§ EXCERPTED PASSAGE
'''
Edit Calculate the surface integral to find the area of a cylinder $z^2=4-y^2$ between $x=y$ and $x=2$. In the first octant.
I don't know how to parametrize $x$ $y$ and $z$. And I don't understand what is the shape of the intersection between that cylinder and the planes
The parameterization that I thought is $x=x$, $y=2 \cos \theta$, $z=2 \sin \theta$ with $2≤x≤y$ and as we are in the first octant, $0≤ \theta ≤ \dfrac {\pi}{2}$ but as I said I'm not sure if this parameterization is correct so I would greatly appreciate the help and how to solve the rest of the exercise.
The equation for the cylinder is $z^2 +y^2=4$. Parametrize in cylindrical coordinates $x=x$, $y=r\cos\theta$ and $z=r\sin\theta$, with the limits $0\le r\le2$ and $0\le\theta\le 2\pi$.
'''
§ SUPPLIED DATA
'''
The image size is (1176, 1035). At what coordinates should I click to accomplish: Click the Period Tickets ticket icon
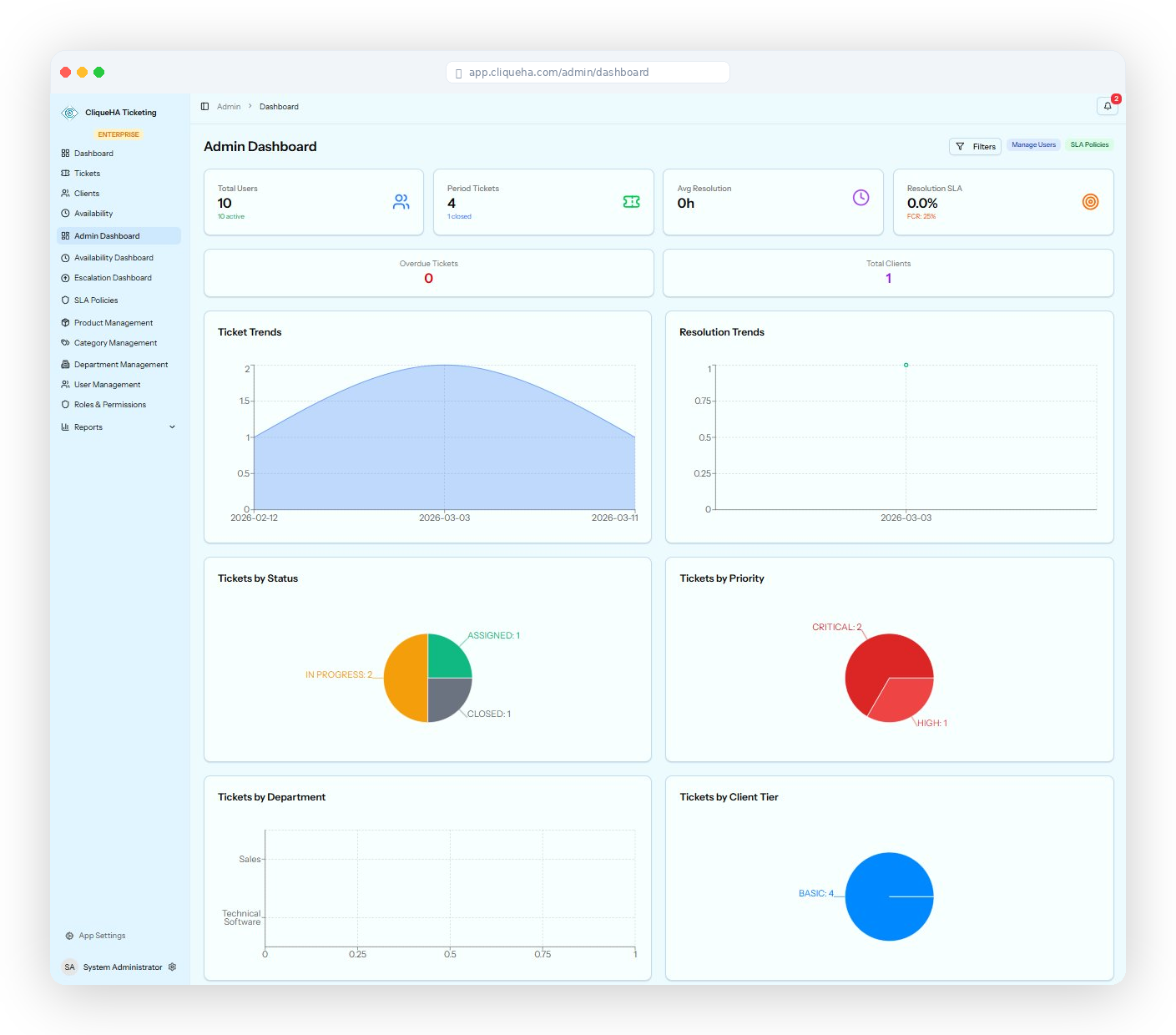coord(631,202)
'''
§ EXERCISE TASK 1
Write out every range of limits stated in the cylinder surface-integral thread.
§ EXERCISE TASK 2
Answer these questions from the cylinder surface-integral thread.
(a) In which octant is the area to be found?
(b) What range of θ does the first-octant condition give in the proposed parameterization?
(c) How is the cylinder's equation rewritten in the reply?
§ EXERCISE TASK 3
Continue the cylinder surface-integral thread, starting right after its last sentence.
Nothing in the listing is needed here.

§ TASK OUTPUT 1
2 ≤ x ≤ y
0 ≤ θ ≤ π/2
0 ≤ r ≤ 2
0 ≤ θ ≤ 2π

§ TASK OUTPUT 2
(a) The first octant.
(b) 0 ≤ θ ≤ π/2.
(c) z² + y² = 4.

§ TASK OUTPUT 3
Then, integrate $2-x=2-r\cos\theta$ over the circular region $r\le 2$ to obtain the volume,
$$\int_0^{2\pi}\int_0^2 ( 2- r\cos\theta) rdr d\theta=8\pi$$
Edit:
The surface area of the cylinder between the two planes can be integrated around the circumference of the circle, with the surface element given by $(2-2\cos\theta)2d\theta$, i.e.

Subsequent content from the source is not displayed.